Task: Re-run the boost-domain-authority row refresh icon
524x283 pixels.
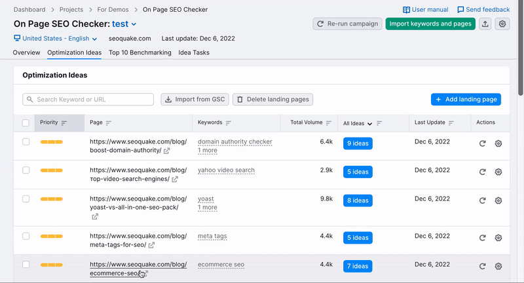Action: [482, 143]
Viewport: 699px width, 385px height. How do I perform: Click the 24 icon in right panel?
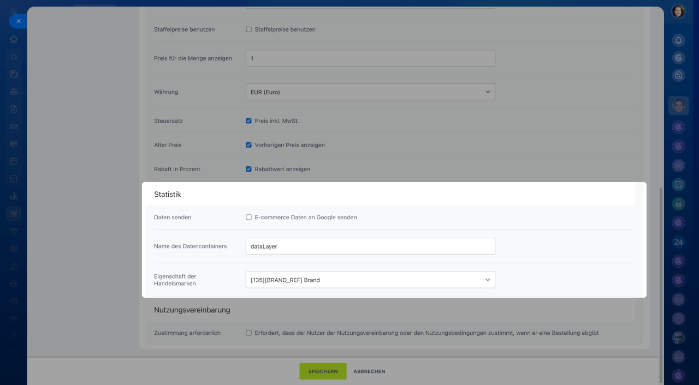tap(678, 242)
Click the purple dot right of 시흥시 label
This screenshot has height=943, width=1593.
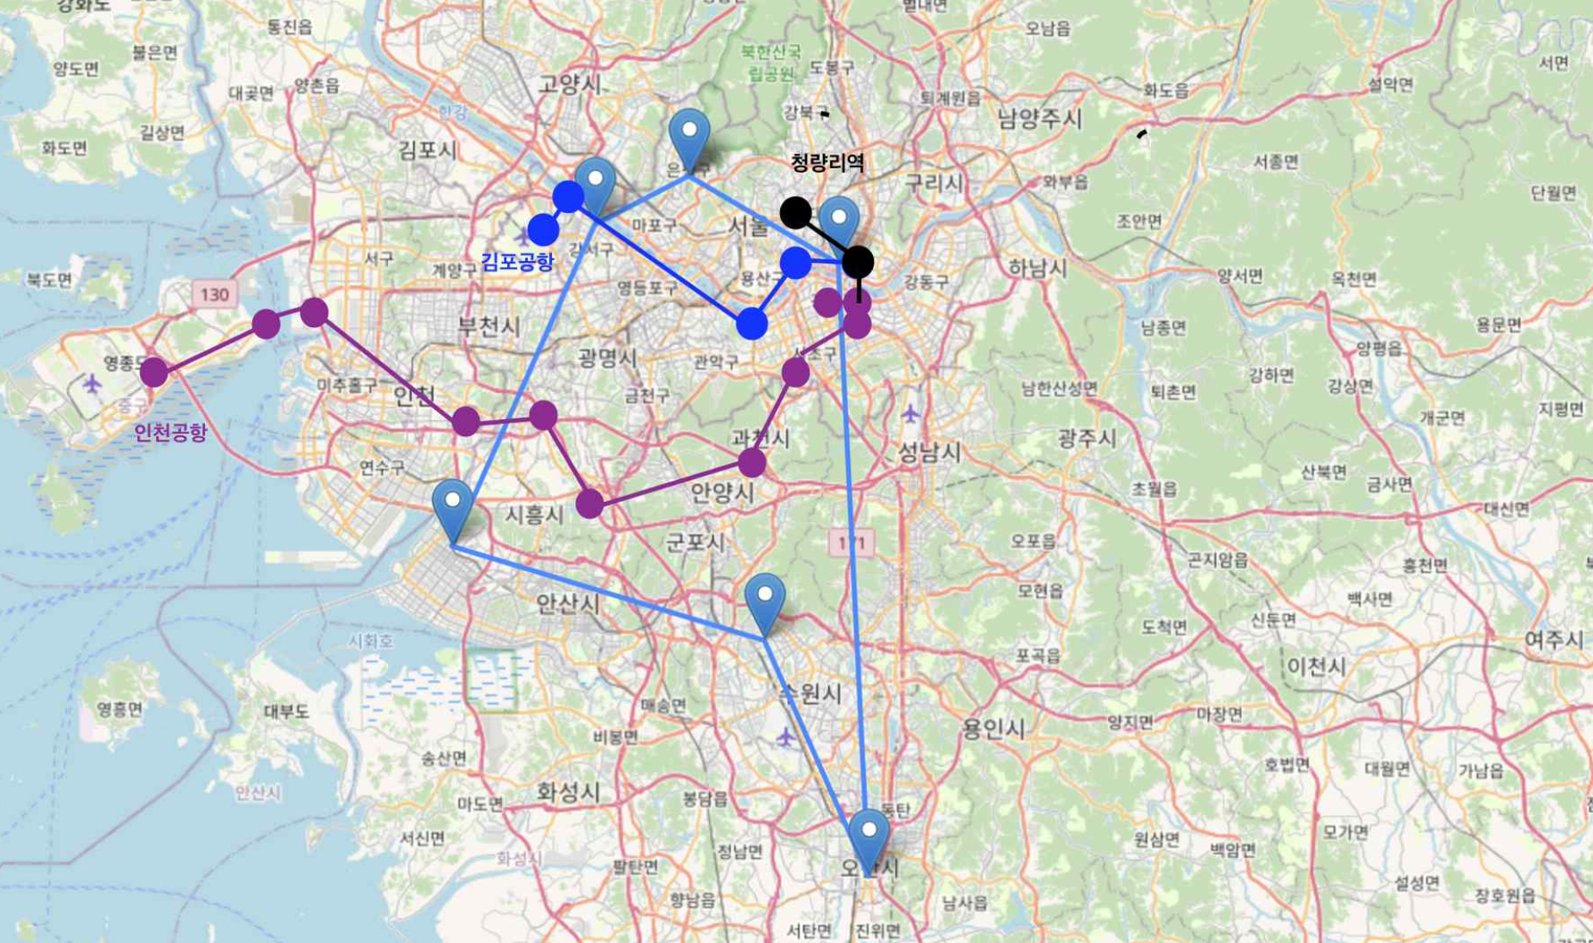(590, 503)
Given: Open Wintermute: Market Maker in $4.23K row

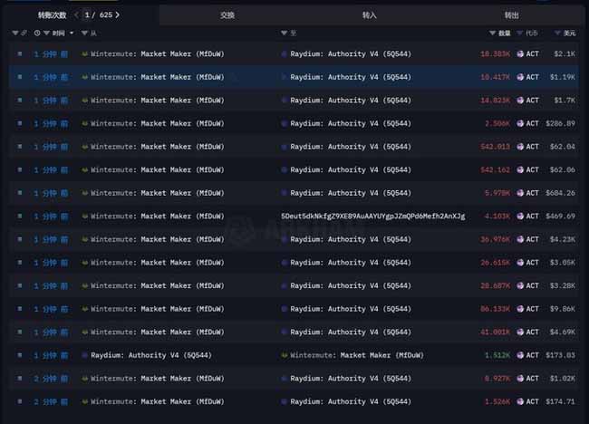Looking at the screenshot, I should (156, 239).
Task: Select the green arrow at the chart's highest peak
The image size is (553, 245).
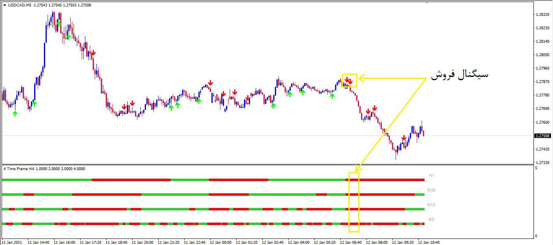Action: [59, 24]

────────

Exercise =
Reproduce exactly the line containing "Click the purple dot right of 시흥시 label" and every line after it in the material above, up to and including the last. Exclude all pictures.

Answer for the task =
Click the purple dot right of 시흥시 label
This screenshot has height=943, width=1593.
(590, 503)
Given: Open Wintermute: Market Maker in $4.23K row

Looking at the screenshot, I should (156, 239).
Task: Select the green arrow at the chart's highest peak
The image size is (553, 245).
Action: [59, 24]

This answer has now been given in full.